Era ancora più gasato mentre lo riprendevo. Chiese a Martina di dire ad alta voce che era una troia. Aveva davvero trovato pane per i suoi denti dato che lei amava dirlo e farselo dire.

“Sono la più troia in tutta Barcellona. E se hai altri amici, falli venire qua”, e mentre parlava lui aumentava la spinta. Il ragazzo mi fece chiudere il video e cominciò a martellare con rabbia.
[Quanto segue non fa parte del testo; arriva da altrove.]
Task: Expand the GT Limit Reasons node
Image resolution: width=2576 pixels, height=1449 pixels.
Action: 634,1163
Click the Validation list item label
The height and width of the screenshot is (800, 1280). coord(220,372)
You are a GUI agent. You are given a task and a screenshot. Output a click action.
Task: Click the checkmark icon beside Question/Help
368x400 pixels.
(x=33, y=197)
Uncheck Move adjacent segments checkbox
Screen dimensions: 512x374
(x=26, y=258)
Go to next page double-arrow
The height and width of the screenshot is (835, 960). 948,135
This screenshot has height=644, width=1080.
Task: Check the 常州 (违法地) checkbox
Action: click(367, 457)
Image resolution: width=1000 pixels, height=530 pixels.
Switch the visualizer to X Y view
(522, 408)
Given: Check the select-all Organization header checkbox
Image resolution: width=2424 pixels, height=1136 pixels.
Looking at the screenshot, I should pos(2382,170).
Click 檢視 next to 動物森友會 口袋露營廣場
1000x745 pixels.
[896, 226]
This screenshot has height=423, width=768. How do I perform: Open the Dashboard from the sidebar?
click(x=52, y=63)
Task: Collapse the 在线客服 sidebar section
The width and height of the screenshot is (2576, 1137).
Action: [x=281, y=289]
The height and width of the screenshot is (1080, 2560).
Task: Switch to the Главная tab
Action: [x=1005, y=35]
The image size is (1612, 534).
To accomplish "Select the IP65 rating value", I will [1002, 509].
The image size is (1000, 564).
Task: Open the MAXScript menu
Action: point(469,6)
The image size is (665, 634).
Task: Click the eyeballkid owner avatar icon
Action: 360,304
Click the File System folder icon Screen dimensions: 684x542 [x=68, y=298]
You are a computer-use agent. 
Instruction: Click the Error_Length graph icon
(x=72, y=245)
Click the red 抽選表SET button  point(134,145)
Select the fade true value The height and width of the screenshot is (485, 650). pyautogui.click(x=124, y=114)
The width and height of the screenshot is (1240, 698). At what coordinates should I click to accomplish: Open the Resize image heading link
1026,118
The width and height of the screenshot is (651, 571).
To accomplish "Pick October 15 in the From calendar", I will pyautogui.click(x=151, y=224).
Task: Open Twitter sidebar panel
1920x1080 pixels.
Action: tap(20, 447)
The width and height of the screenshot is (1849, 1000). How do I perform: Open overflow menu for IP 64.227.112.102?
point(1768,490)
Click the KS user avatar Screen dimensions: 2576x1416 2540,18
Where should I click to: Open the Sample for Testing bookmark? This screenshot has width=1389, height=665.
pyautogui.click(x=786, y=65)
“Dove te lo fai il tatuaggio? Sul culo o sulla figa?”, chiese lui.

“Sulla figa”, urlò lei.

“Ti conviene farlo anche sul culo. te lo metto dentro adesso”. Estrasse la lunga mazza dalla figa e mi chiese di sputare sul culo della mia fidanzata. Infilò un dito dentro e poi a forza il cazzo. Spinse per qualche minuto e poi venne.

Dopo aver finito si sfilò il preservativo, lo buttò a terra. Mi diede il cinque mentre Martina si rimetteva il perizoma e si allontanò senza nemmeno salutare lei.

Martina, senza rattristarsi troppo mi guardò, mi baciò e mi disse: “Ora tocca a te”. Si inginocchiò e mi fece un bel pompino. Le venni in bocca e mi baciò di nuovo. “Domani mattina mi scopi, sei l’unico cazzo bianco che voglio”.

Andammo in un salone di tatuaggi aperto di notte. Si scrisse “black dicks only” poco sopra la figa.